今回は、歩行者や自転車の損害賠償責任についてご説明いたします。
皆様は、歩行中の事故、あるいは、自転車を運転中の事故と聞いてどのようなイメージをもたれるでしょうか?
被害事故、つまり、被害者になるイメージが多いのではないかと思います。
ところが、被害者ではなく加害者、つまり、歩行者や自転車が損害賠償責任を負うことは意外と身近にあります。
例えば、道路を横断中に自動車に跳ねられたような場合、信号機や横断歩道の状況などによって歩行者や自転車にもいくらかの責任が生じることがあります。そのような場合、歩行者や自転車運転者の方が、ぶつかった相手の車の修理費などを支払わなければなりません。
つまり、基本的には被害者であるはずの方でも、責任の割合に応じて加害者の立場に立たされることも少なくないのです。
弁護士がそのような相談を受けた場合、最初にアドバイスをするのは保険の確認です。
個人賠償責任保険という保険がありますが、相談者の方やその家族が個人賠償責任保険に入っていれば、損害賠償の負担を保険でカバーすることができます。

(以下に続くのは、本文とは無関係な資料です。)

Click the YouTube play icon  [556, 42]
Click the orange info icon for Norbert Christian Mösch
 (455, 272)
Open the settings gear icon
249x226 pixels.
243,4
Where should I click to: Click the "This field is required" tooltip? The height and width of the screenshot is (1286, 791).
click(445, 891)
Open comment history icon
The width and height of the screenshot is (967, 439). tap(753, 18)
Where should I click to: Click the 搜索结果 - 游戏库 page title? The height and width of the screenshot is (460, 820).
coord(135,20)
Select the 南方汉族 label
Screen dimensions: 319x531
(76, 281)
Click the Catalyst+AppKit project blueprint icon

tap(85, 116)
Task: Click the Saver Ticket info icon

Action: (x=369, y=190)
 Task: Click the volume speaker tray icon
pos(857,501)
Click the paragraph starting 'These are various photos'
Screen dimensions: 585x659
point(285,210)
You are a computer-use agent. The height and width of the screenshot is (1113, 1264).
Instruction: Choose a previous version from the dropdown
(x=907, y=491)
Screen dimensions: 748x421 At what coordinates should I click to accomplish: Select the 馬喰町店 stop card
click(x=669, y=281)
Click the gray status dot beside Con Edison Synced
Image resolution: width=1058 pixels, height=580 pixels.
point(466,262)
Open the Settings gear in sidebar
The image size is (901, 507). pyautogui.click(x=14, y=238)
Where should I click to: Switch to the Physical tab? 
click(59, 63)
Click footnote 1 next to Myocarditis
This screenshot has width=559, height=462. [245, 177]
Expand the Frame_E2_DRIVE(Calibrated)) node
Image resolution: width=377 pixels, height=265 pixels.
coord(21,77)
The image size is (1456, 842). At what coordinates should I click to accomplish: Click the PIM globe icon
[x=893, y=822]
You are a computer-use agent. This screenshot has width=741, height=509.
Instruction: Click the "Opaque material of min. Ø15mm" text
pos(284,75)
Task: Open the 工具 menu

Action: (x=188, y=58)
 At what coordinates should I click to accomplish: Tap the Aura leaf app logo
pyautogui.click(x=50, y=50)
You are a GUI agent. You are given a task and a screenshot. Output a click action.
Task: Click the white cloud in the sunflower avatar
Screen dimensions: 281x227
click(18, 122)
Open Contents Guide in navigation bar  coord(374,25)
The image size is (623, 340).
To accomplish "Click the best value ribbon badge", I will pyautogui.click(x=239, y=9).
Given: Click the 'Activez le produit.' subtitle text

そして、個人賠償責任保険には、実は、多くの方が知らないうちに加入しています。
例えば、自転車を購入するとき、クレジットカードを作るとき、あるいは、子どもの入学手続の際に知らず知らずのうちに加入している、というケースが多くあります。
このように、保険を確認することは、被害者の立場だけではなく、加害者の立場からもとても大切なことです。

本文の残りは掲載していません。